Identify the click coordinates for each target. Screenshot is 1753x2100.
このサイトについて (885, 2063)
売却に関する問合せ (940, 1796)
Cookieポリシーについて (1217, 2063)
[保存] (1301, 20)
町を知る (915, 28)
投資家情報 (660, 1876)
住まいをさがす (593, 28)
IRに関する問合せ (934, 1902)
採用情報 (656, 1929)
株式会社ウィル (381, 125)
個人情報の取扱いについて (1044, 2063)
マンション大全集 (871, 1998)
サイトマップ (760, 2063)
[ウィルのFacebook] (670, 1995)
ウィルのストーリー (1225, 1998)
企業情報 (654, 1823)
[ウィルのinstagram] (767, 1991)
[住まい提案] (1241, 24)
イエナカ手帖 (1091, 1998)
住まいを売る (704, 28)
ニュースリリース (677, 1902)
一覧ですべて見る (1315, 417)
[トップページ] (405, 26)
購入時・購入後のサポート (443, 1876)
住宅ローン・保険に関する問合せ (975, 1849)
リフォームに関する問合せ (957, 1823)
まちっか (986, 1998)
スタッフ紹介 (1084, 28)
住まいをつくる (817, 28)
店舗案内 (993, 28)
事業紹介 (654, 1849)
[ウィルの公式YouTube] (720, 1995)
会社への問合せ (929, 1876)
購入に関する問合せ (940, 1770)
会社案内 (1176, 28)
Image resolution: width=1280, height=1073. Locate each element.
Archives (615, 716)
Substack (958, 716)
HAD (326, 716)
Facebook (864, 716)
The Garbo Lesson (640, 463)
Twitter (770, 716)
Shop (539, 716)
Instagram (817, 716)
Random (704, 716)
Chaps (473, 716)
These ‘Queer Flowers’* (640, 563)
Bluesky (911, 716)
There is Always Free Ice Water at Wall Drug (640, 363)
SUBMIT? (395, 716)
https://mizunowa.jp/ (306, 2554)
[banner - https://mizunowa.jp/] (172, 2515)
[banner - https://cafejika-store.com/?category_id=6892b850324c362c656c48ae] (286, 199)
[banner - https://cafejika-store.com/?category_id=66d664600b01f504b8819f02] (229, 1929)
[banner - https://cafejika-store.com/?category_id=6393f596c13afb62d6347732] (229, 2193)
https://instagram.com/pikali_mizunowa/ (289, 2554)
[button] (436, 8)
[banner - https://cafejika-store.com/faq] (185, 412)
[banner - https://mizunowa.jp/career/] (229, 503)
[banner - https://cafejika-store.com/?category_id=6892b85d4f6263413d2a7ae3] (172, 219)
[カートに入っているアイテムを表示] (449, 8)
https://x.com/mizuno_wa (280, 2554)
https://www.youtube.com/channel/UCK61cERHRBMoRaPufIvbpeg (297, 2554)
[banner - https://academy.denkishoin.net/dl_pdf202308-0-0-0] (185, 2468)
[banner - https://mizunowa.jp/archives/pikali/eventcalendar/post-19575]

# # #

**WORK REQUIRED**
Please copy the material exactly, line for line.

**TASK RESPONSE**
Identify the click coordinates for each target. Screenshot is 1753x2100.
このサイトについて (885, 2063)
売却に関する問合せ (940, 1796)
Cookieポリシーについて (1217, 2063)
[保存] (1301, 20)
町を知る (915, 28)
投資家情報 (660, 1876)
住まいをさがす (593, 28)
IRに関する問合せ (934, 1902)
採用情報 (656, 1929)
株式会社ウィル (381, 125)
個人情報の取扱いについて (1044, 2063)
マンション大全集 (871, 1998)
サイトマップ (760, 2063)
[ウィルのFacebook] (670, 1995)
ウィルのストーリー (1225, 1998)
企業情報 (654, 1823)
[ウィルのinstagram] (767, 1991)
[住まい提案] (1241, 24)
イエナカ手帖 (1091, 1998)
住まいを売る (704, 28)
ニュースリリース (677, 1902)
一覧ですべて見る (1315, 417)
[トップページ] (405, 26)
購入時・購入後のサポート (443, 1876)
住宅ローン・保険に関する問合せ (975, 1849)
リフォームに関する問合せ (957, 1823)
まちっか (986, 1998)
スタッフ紹介 (1084, 28)
住まいをつくる (817, 28)
店舗案内 (993, 28)
事業紹介 (654, 1849)
[ウィルの公式YouTube] (720, 1995)
会社への問合せ (929, 1876)
購入に関する問合せ (940, 1770)
会社案内 (1176, 28)
Image resolution: width=1280, height=1073. Locate each element.
Archives (615, 716)
Substack (958, 716)
HAD (326, 716)
Facebook (864, 716)
The Garbo Lesson (640, 463)
Twitter (770, 716)
Shop (539, 716)
Instagram (817, 716)
Random (704, 716)
Chaps (473, 716)
These ‘Queer Flowers’* (640, 563)
Bluesky (911, 716)
There is Always Free Ice Water at Wall Drug (640, 363)
SUBMIT? (395, 716)
https://mizunowa.jp/ (306, 2554)
[banner - https://mizunowa.jp/] (172, 2515)
[banner - https://cafejika-store.com/?category_id=6892b850324c362c656c48ae] (286, 199)
[banner - https://cafejika-store.com/?category_id=66d664600b01f504b8819f02] (229, 1929)
[banner - https://cafejika-store.com/?category_id=6393f596c13afb62d6347732] (229, 2193)
https://instagram.com/pikali_mizunowa/ (289, 2554)
[button] (436, 8)
[banner - https://cafejika-store.com/faq] (185, 412)
[banner - https://mizunowa.jp/career/] (229, 503)
[banner - https://cafejika-store.com/?category_id=6892b85d4f6263413d2a7ae3] (172, 219)
[カートに入っているアイテムを表示] (449, 8)
https://x.com/mizuno_wa (280, 2554)
https://www.youtube.com/channel/UCK61cERHRBMoRaPufIvbpeg (297, 2554)
[banner - https://academy.denkishoin.net/dl_pdf202308-0-0-0] (185, 2468)
[banner - https://mizunowa.jp/archives/pikali/eventcalendar/post-19575]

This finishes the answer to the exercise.